[RAW DATA — start]
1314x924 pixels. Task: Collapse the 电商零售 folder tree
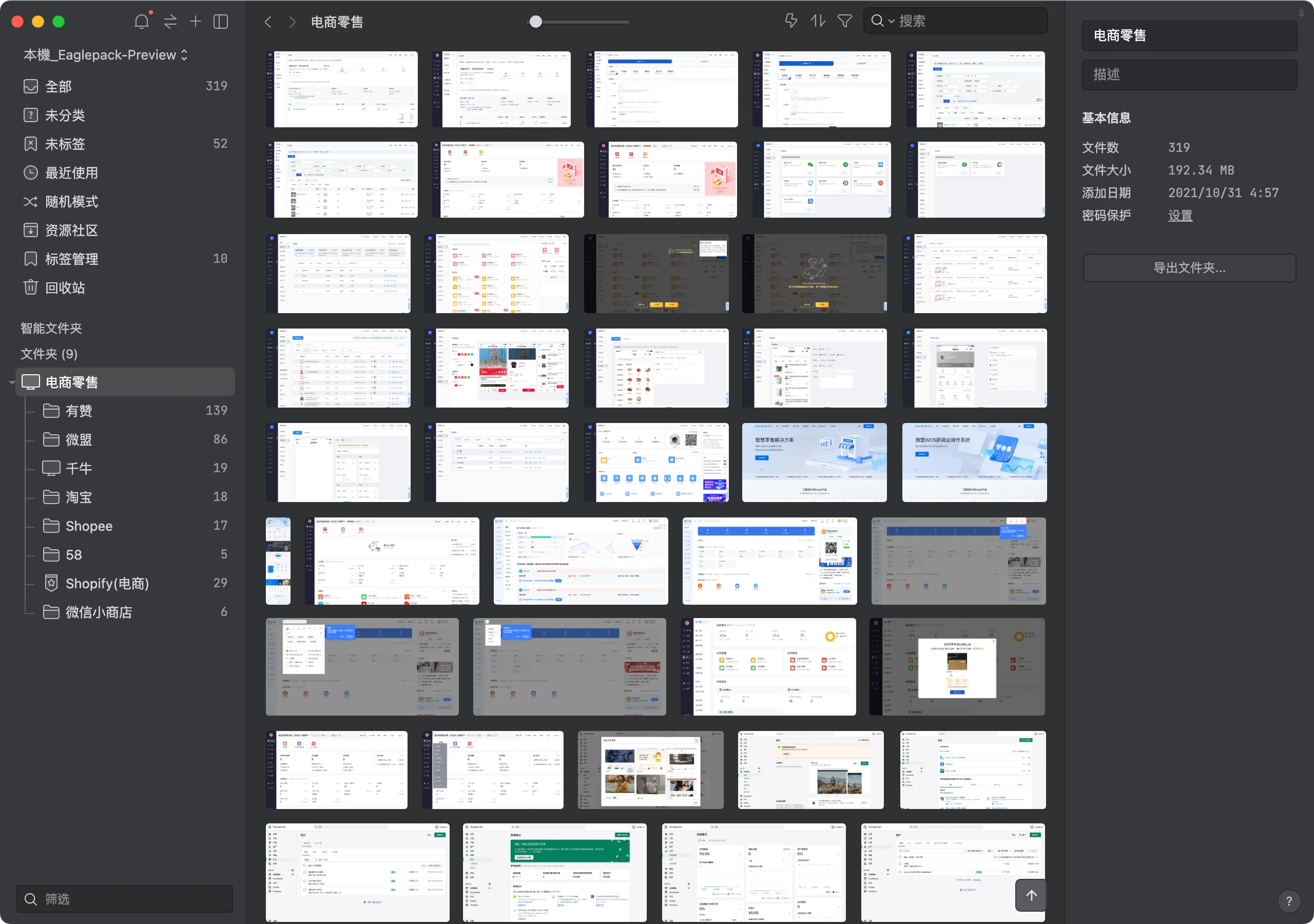[12, 382]
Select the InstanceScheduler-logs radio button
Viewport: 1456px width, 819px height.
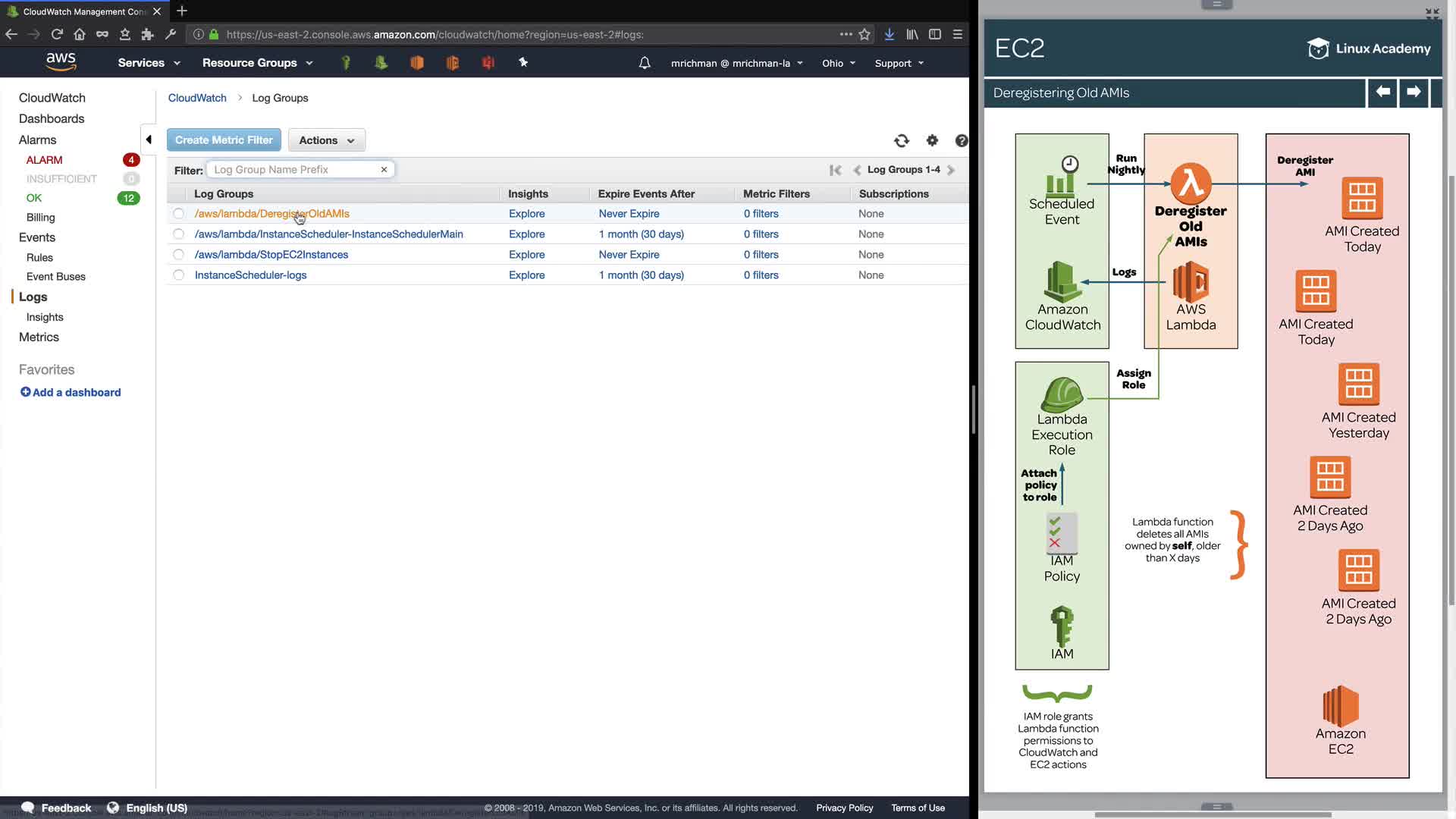[178, 275]
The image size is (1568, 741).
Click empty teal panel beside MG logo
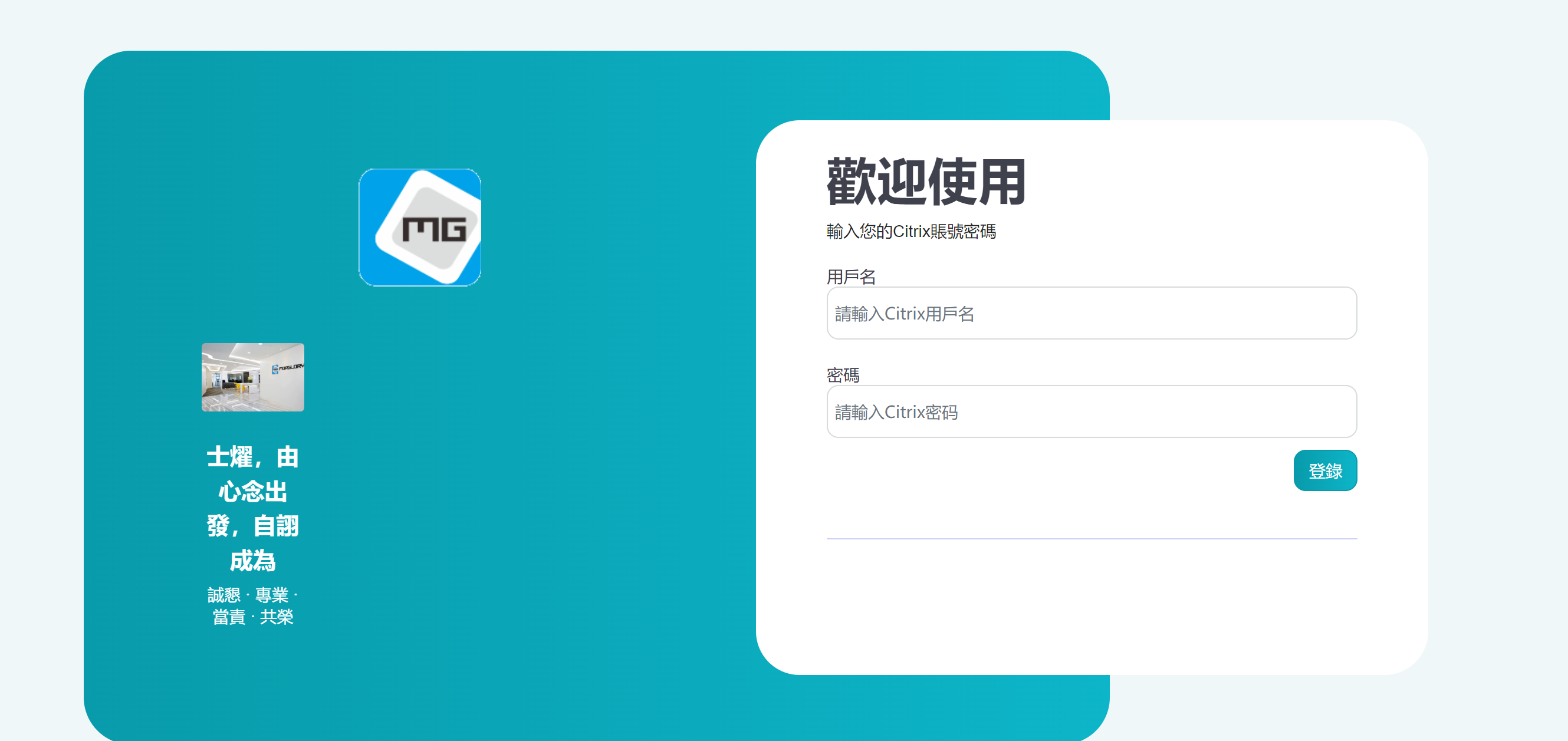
[RAW DATA — finish]
> [WHAT YOU WILL DO] Every record must be copied exactly, with images dropped from the result.

> [ANSWER TO THE PROBLEM]
1314x924 pixels. Task: Collapse the 电商零售 folder tree
[12, 382]
Select the InstanceScheduler-logs radio button
Viewport: 1456px width, 819px height.
[178, 275]
The image size is (1568, 741).
Click empty teal panel beside MG logo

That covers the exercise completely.